Items from a dataset
=======

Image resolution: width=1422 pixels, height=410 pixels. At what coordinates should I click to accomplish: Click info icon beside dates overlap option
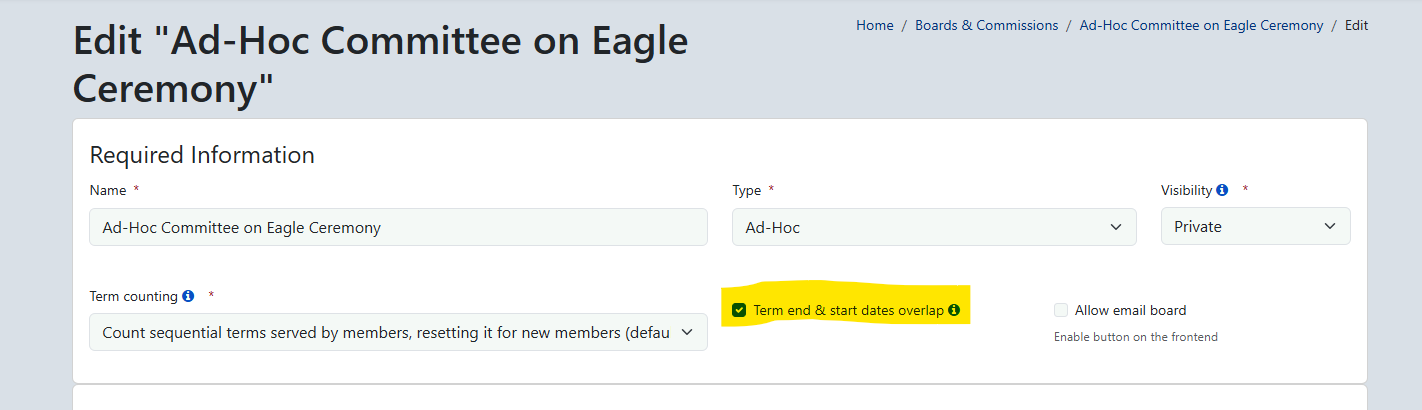click(x=954, y=310)
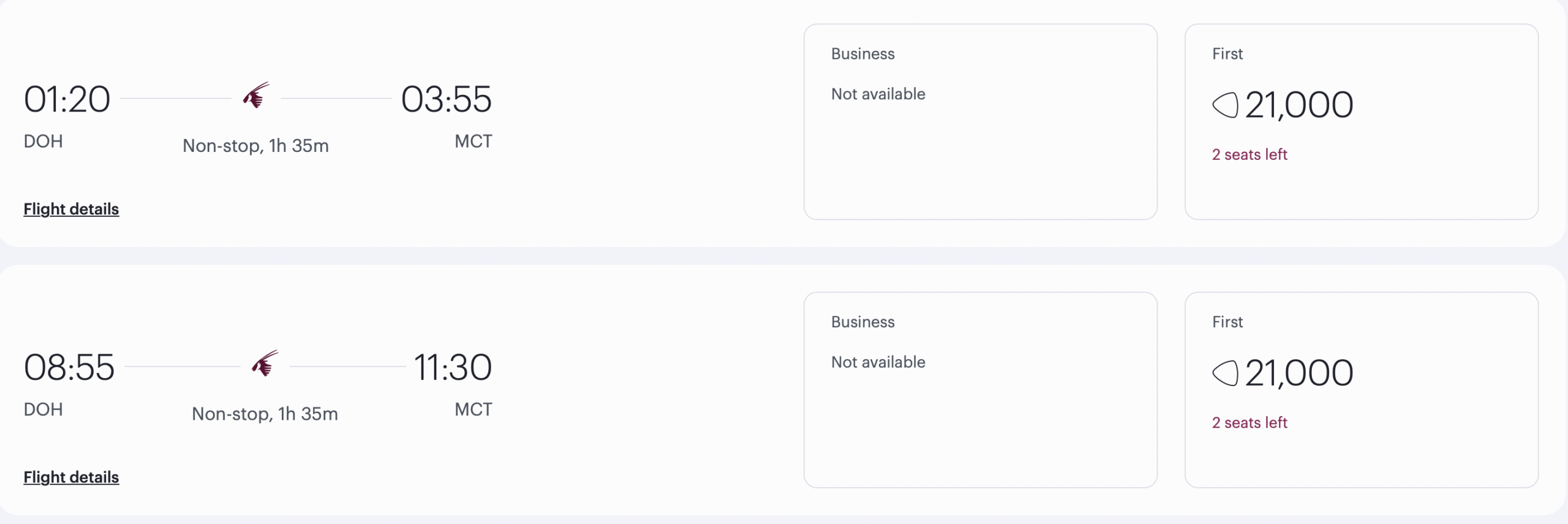The height and width of the screenshot is (524, 1568).
Task: Click Avios icon on 08:55 flight's First fare
Action: tap(1225, 373)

=======

Leave the pictures out and print the records above exactly as they stand.

Your response:
Image resolution: width=1422 pixels, height=410 pixels. At what coordinates should I click to accomplish: Click info icon beside dates overlap option
click(x=954, y=310)
The height and width of the screenshot is (524, 1568).
Task: Click Avios icon on 08:55 flight's First fare
Action: tap(1225, 373)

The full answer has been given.